Four

27.1K 4.9K 83
                                    

Ara menangis sendirian di jalan raya. Berjalan tak tentu arah, ia hanya melangkah ke sembarang arah. Tanpa adanya tujuan. Sinyal yang menghubungkan antara dirinya dan Tinker terputus yang membuatnya tidak tahu harus berbuat apa. Ini baru pertama kalinya ia pergi ke bumi. Maka dari itu, wajar kalau Ara tidak tahu apa-apa mengenai planet ini.

Gadis itu memutuskan untuk duduk di pinggir jalan. Kepalanya mendongak ke atas. Menatap bintang-bintang yang bertaburan di sana. Matanya beralih melihat bulan yang bersinar. Dalam keadaan seperti ini, ia merasa rindu kepada ibunya. Ingin rasanya Ara kembali. Memeluk erat ibunya ketika tidur, bermanja-manjaan seperti biasanya, dan masih banyak lainnya.

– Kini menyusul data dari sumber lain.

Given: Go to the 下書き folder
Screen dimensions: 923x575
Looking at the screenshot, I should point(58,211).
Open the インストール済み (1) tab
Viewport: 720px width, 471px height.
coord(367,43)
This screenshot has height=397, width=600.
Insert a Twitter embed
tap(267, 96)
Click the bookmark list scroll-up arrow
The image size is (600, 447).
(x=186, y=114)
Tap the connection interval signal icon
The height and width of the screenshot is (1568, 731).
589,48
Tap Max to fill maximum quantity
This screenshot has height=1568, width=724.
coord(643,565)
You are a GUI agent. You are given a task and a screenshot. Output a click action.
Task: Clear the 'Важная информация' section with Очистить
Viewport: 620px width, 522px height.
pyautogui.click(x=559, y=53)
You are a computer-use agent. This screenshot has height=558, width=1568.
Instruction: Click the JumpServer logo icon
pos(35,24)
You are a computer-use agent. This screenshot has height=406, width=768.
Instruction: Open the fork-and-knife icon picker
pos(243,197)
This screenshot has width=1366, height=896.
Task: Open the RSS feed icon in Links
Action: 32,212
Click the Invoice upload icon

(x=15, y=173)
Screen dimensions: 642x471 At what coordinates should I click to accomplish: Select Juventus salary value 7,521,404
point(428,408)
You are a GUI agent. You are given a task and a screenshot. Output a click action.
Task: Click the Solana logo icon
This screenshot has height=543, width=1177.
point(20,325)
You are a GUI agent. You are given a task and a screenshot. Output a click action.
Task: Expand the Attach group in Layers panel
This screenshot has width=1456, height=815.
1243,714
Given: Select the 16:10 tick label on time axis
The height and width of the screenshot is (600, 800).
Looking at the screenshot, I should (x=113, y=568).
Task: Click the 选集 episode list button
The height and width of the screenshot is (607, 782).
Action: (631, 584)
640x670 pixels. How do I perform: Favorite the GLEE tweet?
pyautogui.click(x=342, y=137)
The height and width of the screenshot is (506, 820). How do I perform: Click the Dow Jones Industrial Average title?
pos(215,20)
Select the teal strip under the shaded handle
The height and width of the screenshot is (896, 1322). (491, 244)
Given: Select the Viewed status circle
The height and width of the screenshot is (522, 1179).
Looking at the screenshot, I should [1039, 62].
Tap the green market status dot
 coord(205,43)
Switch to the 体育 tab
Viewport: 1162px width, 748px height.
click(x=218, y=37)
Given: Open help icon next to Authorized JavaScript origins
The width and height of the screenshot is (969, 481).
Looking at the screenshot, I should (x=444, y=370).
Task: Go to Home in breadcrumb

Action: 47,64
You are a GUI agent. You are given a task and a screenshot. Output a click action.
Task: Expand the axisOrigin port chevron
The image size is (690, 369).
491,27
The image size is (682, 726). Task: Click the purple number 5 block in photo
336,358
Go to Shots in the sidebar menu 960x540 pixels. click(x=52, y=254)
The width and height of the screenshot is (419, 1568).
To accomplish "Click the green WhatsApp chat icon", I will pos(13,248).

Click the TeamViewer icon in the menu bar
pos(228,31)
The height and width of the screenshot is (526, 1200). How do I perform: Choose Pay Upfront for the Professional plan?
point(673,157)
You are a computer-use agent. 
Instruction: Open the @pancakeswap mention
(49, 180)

Tidak seperti sekarang ini, ia merasa sendirian, terlantar, dan terasingkan. Mungkin ayahnya itu sedang menguji kemampuannya. Selama ini Putri Dingin dikenal sebagai putri kerajaan yang sangat manja, sering membuat onar, dan pandai. Tetapi banyak sekali yang menyayanginya. Mereka menganggap bahwa Putri Dingin itu gadis yang lemah. Namun kali ini ia akan membuktikan kepada seluruh kaum peri bahwa dirinya tidak seperti yang mereka bayangkan.

"Ibu ... aku rindu." Ara menangis sesenggukan. Ia menaruh kepalanya di antara lipatan tangannya.

"Nak ..."

Ara terkejut saat seseorang datang menghampirinya lalu menepuk tangannya pelan. Gadis itu menatap wanita yang seumuran dengan ibunya.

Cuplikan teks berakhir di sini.